Legal Sea Foods is the Boston-based national chain with about three dozen restaurants scattered up and down the East Coast and with about a half dozen locations scattered about the D.C. metropolitan area. It is several notches above a Red Lobster or some such, so I acquiesce to eating there even though it is a national franchise. Their restaurants are always very upscale, nicely decorated, and they do have very fresh, well-prepared seafood.

Leo started with a half dozen cherrystone clams on the half shell. They looked plump and good.

clams


For his main course, he had the wood-grilled sea scallops accompanined by a seaweed salad and some parmesan risotto. He reported that all was acceptable, but I noticed he didn't rave about anything. He'd originally ordered a jalapeño cheese polenta, but they were out and asked to substitute the risotto, which he said was rather plain.

scallops


I started with a big bowl of Legal's New England clam chowder. It's pretty good, but it's never been the "best" clam chowder I've ever had, despite their reputation and their tradition of being served at the last seven presidential inaugurations. Personally, I prefer a few more clams, a few less potatoes, and a bit more cream instead of milk.

soup


For my main course, I had a surprisingly filling grilled scallop salad with green apples, goat cheese, avocado, and little thin strips of crispy tortilla in a hot, spicy orange dressing. It was really good, and Leo was finished with his entree long before I'd finished mine.

salad


With dinner, we each had a "flight" of white wines. Leo had the chardonnay flight, that included a 2004 Sonoma Cutrer "RRR," 2004 Benziger Carneros, and 2001 Chalk Hill Sonoma. The third wine is usually the best, and he liked it, though he thought it had a very smoky flavor. He thought maybe the first two wines had been accidentally switched, since he found the first to have a strong citrusy flavor, and the second was "supposed" to have citrus notes. Wine number one (whichever it was) he thought had a faintly sour taste. Wine number two he liked a lot by itself, but once the food arrived, he said it was not so good with food.

leo


I had the pinot gris flight. Starting with a 2004 Marco Felluga from Collio, Italy, my first wine was crisp and sharp, though not terribly substantial and with not much of an aftertaste. Second was a 2005 Montinore Estate from Williamette Valley, Oregon, that I found thin and mineral. Third was a 2005 Barone Fini from Valdadige, Italy, that was light yet rich and had some apple notes that meshed nicely with my salad. Pinot gris in general are usually not heavy or substantial wines, and that was certainly the case with this flight. I suppose they must have selected them as "summer wines."

wines


Sorry for the dark and blurry photography on some of these pictures—I was trying to avoid flash in the early part of our dinner because we were seated right next to another "serious" party of four and I didn't want to disturb them.

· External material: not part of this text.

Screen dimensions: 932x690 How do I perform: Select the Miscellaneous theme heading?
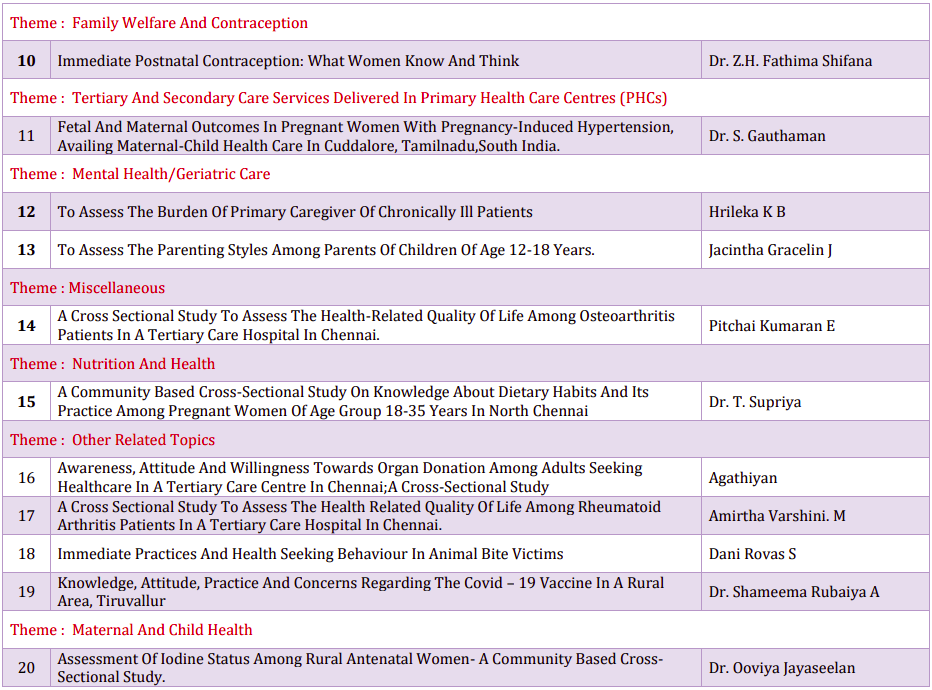pyautogui.click(x=88, y=288)
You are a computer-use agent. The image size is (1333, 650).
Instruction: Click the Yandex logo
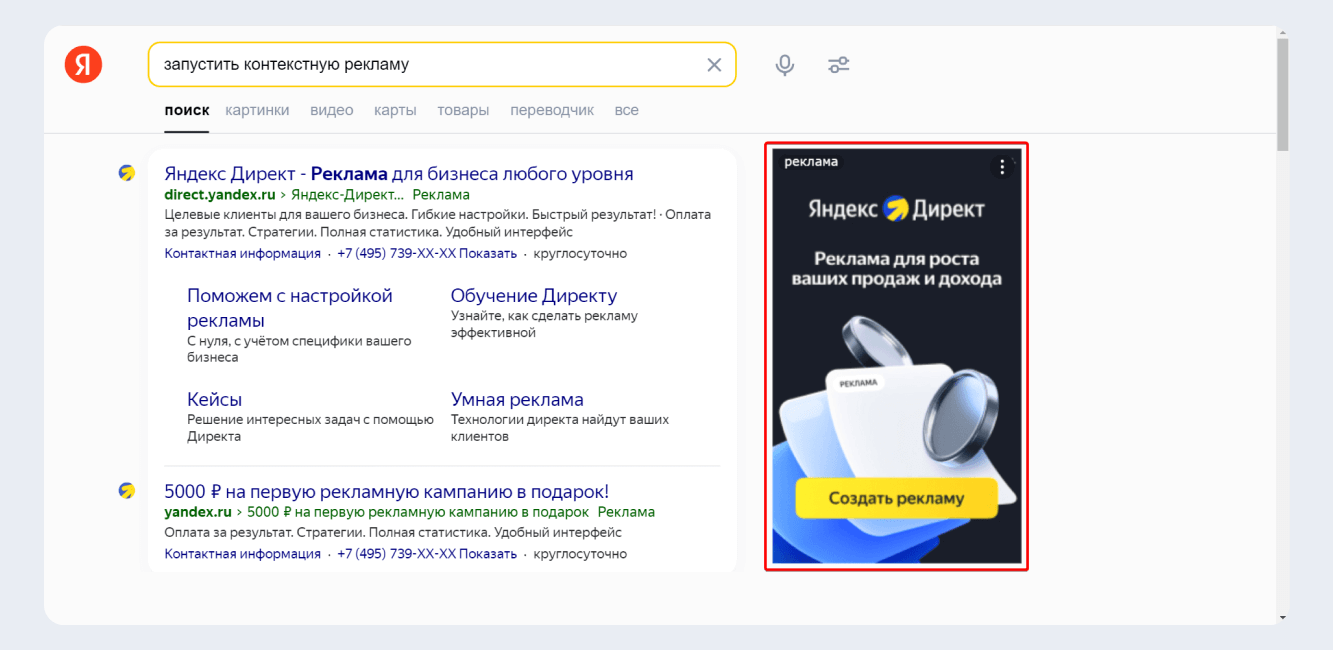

The service last night was unusually spotty for Legal. Our first courses were not brought at the same time. In fact, I had completely finished my bowl of chowder before Leo's clams arrived. Then, when an assistant brought our main courses, first he had to ask who got what, then after holding Leo's plate until Leo moved aside his clam tray, the assistant left the clam tray on the table in the way! Later, our waiter interrupted our conversation to ask if he could take away my obviously empty wine glass instead of just quietly removing it. I definitely don't like chatty waiters, especially at a higher end restaurant (yes, I know that at the lower end places, the chatty waiters get better tips, but we weren't in a place like that).

We thought about dessert. Several things looked good, and I was particularly tempted to try their Boston cream pie since it had the interesting non-traditional touch of the cake being soaked with coffee liqueur, but we opted not. (For those of you who don't know, a Boston cream pie isn't really a pie at all. It's a yellow cake with vanilla cream or pudding between the layers, all frosted with chocolate icing.)

Leo's new American Express worked just fine. He doesn't believe me, though, when I warned him that an Amex has to be paid off in full at the end of the month. I know from experience that an American Express with "no pre-set spending limit" can be a dangerous thing!